Alkohol, Cannabis & Co.: Wie Neumarkt Jugendliche über Sucht und Prävention informiert

Wie wirken Alkohol und Mischkonsum wirklich auf Jugendliche? Leon und Charlotte testen es live auf der Suchtmeile im Neuen Markt in Neumarkt.
„Da hat man keine Lust mehr zu laufen“, stellte der vierzehnjährige Leon fest, als er mit einer Brille, die Alkoholkonsum in der Nacht simuliert, den Parcours des Gesundheitsamtes absolvierte. Dieser war Bestandteil der Suchtmeile am Neuen Markt.

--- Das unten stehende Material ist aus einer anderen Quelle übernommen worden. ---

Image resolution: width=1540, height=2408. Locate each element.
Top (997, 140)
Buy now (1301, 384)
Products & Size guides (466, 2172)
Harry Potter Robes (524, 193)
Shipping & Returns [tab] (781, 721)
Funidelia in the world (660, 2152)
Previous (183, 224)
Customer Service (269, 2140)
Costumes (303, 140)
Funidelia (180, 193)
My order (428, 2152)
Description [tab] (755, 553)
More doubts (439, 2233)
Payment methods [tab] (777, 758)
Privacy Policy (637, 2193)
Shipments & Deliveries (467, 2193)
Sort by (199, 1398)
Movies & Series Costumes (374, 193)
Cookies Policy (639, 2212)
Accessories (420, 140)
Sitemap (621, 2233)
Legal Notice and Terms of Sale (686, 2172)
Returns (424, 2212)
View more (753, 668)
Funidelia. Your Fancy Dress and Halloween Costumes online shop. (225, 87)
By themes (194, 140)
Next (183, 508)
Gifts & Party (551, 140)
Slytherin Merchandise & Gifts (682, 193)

Unter dem Motto „Hinschauen statt Wegsehen“ wurde an sechs Infoständen nicht nur praxisnah vermittelt, welche Auswirkungen Alkoholkonsum haben kann, sondern auch die Arbeit und das Angebot für Betroffene sowie deren Angehörige vorgestellt.

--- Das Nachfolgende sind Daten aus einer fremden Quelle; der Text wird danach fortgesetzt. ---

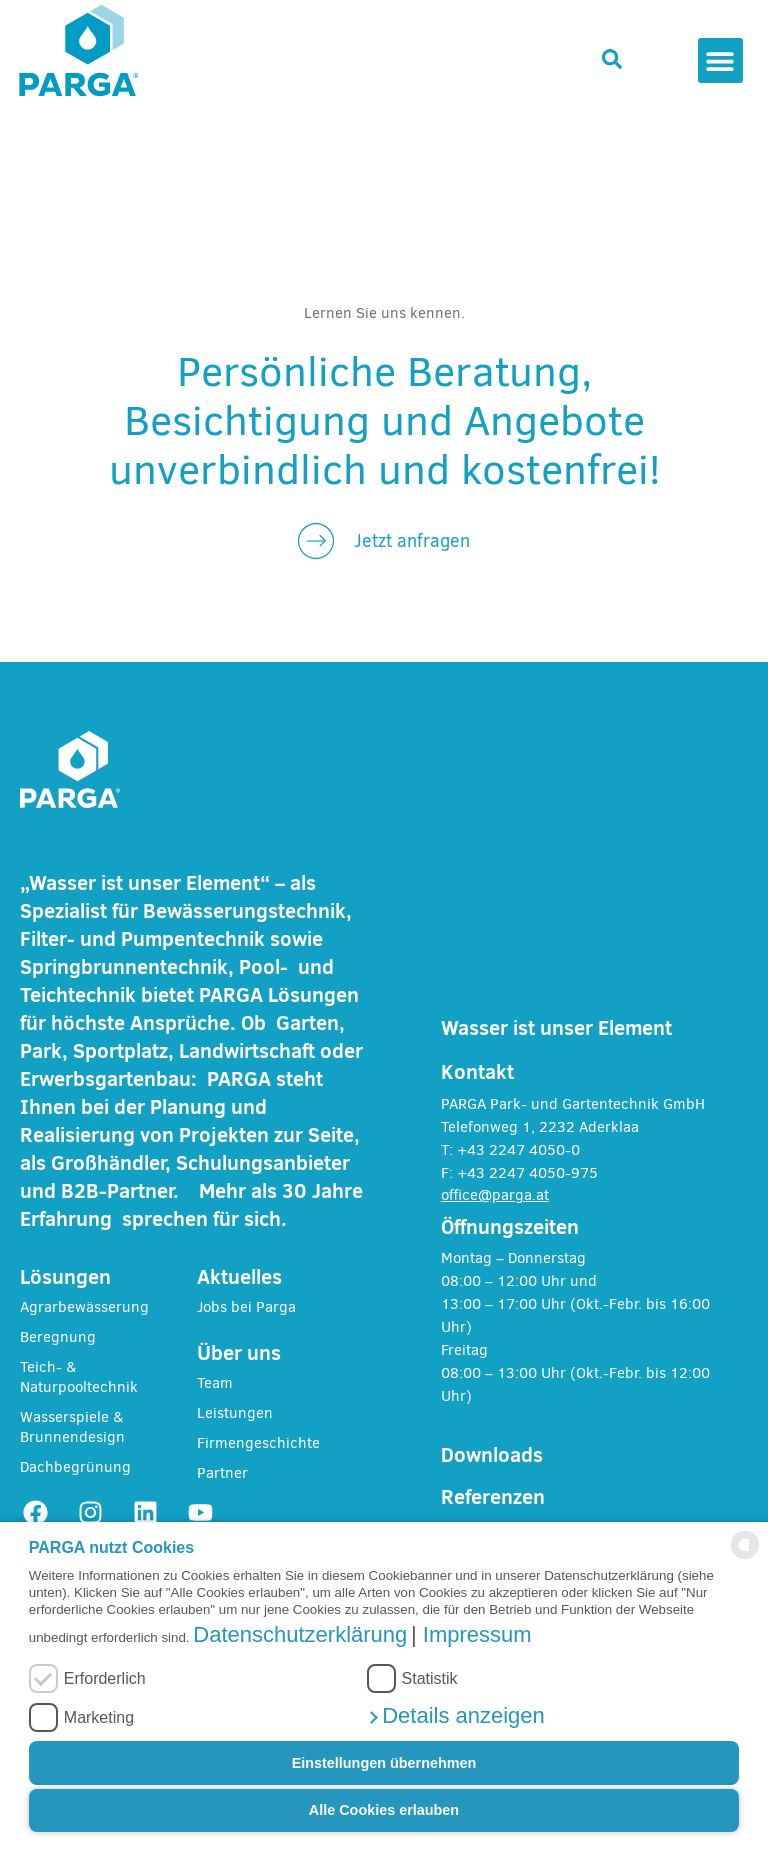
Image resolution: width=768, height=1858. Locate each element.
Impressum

PSAG Neumarkt organisiert die Suchtmeile im Neuen Markt
Doch zurück zu Leon: Nicht nur das Laufen auf dem Parcours war eine Herausforderung, auch konnte er nicht mehr abschätzen, in welchem Abstand die Hütchen für den Slalom aufgestellt waren. Auch seine elfjährige Schwester Charlotte, die mit einer Brille zum Genuss von Alkopops ausgestattet wurde, bezeichnete die Situation als „komisch“.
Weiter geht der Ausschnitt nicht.